- Given passage:

-=-=-=-=-

The SIQuantity is a generic quantity that uses a configurable unit called SIUnit. The SIUnit defines a combination of the 9 used SI dimensions with any positive or negative power. Suppose that a program uses molar entropy, also known as molar heat capacity; (Wikipedia: Molar heat capacity), which has a unit of kg·m2·s-2·K-1·mol-1 or J/mol·K. We can define a whole new quantity for molar entropy, but we can also use it in any calculation as:

var entropyWater = new SIQuantity(70.0, SIUnit.of("kg.m2.s-2.K-1.mol-1"));
System.out.println(entropyWater);

This would print:

70.0000000 kgm2/s2Kmol

We could also have specified it as: new SIQuantity(70.0, SIUnit.of("kgm2/s2Kmol"));. The SIUnit.of() method takes any integer power of rad, sr, kg, m, s, A, K, mol, and cd in the numerator and denominator. In this case, the SI unit is equivalent to a J/K·mol. Suppose we multiply our molar entropy with 1 K and 1 mol, we should get an Energy of 70 J:

Energy energy = entropyWater.multiply(TemperatureDifference.of(1.0, "K"))

-=-=-=-=-

- Listed entries:
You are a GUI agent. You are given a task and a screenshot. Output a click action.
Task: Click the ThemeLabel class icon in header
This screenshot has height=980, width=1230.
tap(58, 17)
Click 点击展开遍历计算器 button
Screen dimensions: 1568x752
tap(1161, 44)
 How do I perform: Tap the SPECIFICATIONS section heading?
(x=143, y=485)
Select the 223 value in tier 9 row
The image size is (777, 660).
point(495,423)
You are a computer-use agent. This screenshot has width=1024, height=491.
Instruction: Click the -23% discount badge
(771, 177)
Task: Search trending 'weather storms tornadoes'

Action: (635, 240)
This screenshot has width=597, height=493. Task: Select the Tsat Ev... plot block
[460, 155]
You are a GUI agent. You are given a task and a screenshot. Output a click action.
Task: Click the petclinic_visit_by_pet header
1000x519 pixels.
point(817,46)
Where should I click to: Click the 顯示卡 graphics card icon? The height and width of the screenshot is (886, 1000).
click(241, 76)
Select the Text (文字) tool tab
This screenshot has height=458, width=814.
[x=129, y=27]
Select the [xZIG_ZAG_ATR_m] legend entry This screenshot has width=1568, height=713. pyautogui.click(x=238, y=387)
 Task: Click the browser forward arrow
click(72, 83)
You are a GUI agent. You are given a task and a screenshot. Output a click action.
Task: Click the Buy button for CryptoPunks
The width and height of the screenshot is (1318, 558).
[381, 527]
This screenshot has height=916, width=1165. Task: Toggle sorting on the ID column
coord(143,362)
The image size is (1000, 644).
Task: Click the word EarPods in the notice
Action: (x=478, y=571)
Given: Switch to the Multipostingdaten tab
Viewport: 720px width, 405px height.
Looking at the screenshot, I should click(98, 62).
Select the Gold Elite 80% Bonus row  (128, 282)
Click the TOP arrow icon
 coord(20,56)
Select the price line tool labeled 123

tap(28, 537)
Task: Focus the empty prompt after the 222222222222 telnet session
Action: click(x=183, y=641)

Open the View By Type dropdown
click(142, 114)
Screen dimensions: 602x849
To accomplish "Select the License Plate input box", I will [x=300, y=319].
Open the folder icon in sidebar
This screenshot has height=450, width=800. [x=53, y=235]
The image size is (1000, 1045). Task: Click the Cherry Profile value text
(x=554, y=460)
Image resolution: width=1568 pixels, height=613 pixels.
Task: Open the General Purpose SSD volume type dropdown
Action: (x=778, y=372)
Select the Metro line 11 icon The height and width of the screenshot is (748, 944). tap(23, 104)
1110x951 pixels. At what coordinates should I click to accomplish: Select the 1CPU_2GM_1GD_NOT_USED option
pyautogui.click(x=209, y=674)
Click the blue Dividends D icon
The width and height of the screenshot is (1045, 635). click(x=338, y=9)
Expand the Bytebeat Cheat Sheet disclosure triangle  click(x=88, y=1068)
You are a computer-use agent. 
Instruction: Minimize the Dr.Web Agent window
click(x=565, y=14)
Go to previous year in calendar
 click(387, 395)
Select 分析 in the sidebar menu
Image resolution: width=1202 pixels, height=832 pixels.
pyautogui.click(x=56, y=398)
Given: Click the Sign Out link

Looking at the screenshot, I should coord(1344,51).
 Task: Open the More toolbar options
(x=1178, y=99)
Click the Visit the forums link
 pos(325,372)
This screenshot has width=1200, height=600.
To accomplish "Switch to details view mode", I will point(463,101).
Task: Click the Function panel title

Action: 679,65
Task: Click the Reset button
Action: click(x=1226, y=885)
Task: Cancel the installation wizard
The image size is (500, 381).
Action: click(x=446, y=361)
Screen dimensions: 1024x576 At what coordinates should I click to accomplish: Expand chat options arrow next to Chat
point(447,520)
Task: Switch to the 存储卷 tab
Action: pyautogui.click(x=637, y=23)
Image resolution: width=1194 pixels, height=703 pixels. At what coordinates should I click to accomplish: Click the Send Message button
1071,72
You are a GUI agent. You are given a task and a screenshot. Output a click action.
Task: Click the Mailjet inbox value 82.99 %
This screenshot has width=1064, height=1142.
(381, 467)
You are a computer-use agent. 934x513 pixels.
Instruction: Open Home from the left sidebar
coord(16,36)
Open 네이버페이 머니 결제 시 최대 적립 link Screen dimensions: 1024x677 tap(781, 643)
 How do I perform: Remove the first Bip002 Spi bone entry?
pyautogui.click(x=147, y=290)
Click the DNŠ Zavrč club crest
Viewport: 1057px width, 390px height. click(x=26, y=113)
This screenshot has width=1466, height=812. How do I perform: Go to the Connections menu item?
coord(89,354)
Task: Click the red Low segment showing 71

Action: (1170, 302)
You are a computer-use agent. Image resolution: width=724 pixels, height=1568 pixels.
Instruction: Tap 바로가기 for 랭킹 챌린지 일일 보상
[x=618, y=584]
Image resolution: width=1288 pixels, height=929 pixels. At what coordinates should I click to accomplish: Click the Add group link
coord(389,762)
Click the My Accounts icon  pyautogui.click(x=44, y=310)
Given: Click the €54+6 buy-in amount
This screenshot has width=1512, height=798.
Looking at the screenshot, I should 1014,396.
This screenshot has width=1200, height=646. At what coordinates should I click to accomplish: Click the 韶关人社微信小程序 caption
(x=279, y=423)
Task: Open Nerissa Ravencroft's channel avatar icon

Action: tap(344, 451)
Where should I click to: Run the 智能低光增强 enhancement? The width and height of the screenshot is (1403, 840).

-=-=-=-=-

- Job 1: How would you render this sentence from the passage on SIQuantity in Spanish: "The SIUnit defines a combination of the 9 used SI dimensions with any positive or negative power."?
- Job 2: Can you carry the passage on SIQuantity onward from the point where it stops?

- Written answer 1: El SIUnit define una combinación de las 9 dimensiones del SI utilizadas, con cualquier potencia positiva o negativa.

- Written answer 2:
    .multiply(AmountOfSubstance.of(1.0, "mol")).as(Energy.Unit.J);
System.out.println(energy);

This prints:

70.0000000 J

Note that this can only be done because the SI unit of 'energy' (kgm2/s2) match the SI unit of the results of our calculation (also kgm2/s2). When the units do not match, e.g. using entropyWater.as(Energy.Unit.J), this results in:

Exception in thread "main" java.lang.IllegalArgumentException: 
org.djunits.quantity.def.Quantity.as (804): Quantity.as(J) called, 
but units do not match: kgm2/s2Kmol <> kgm2/s2

As shown, the SIQuantity combined with the SIUnit as its unit can store any combination of positive or negative powers of SI base units (plus rad and sr). In DJUNITS, any multiplication or division of scalar, vector or matrix quantities that has not been predefined to result in a 'known' quantity type yields an SIQuantity. When we multiply a Duration with a Duration, we get a quantity expressed in square seconds. DJUNITS does not have a ready type for that, so it expresses it as an SIQuantity with an SIUnit of s2. If later, we divide a Length by this quantity, we can cast the result to a known Acceleration quantity with .as(Acceleration.Unit.km_h) to express the result as an acceleration in km/h.

SIUnit

Internally, the SIUnit stores the unit in an int[9], which means that large exponents can be processed. This can be important in matrix calculations, where the exponents can become high, such as when calculating a determinant. The determinant of a 100x100 Length matrix has an SI unit of m100.

The parsing order of the textual strings is very important: otherwise the s in sr can be mistaken for a second, and the m in mol can be mistaken for a meter.

SIUnits can be instantiated using the dimensions in the following order:

  1. angle dimension of the angle (rad)
  2. solidAngle dimension of the solidAngle (sr)
  3. mass dimension of the mass (kg)
  4. length dimension of the length (m)
  5. time dimension of the time (s)
  6. current dimension of the current (A)
  7. temperature dimension of the temperature (K)
  8. amountOfSubstance dimension of the amount of substance (mol)
  9. luminousIntensity dimension of the luminous intensity (cd)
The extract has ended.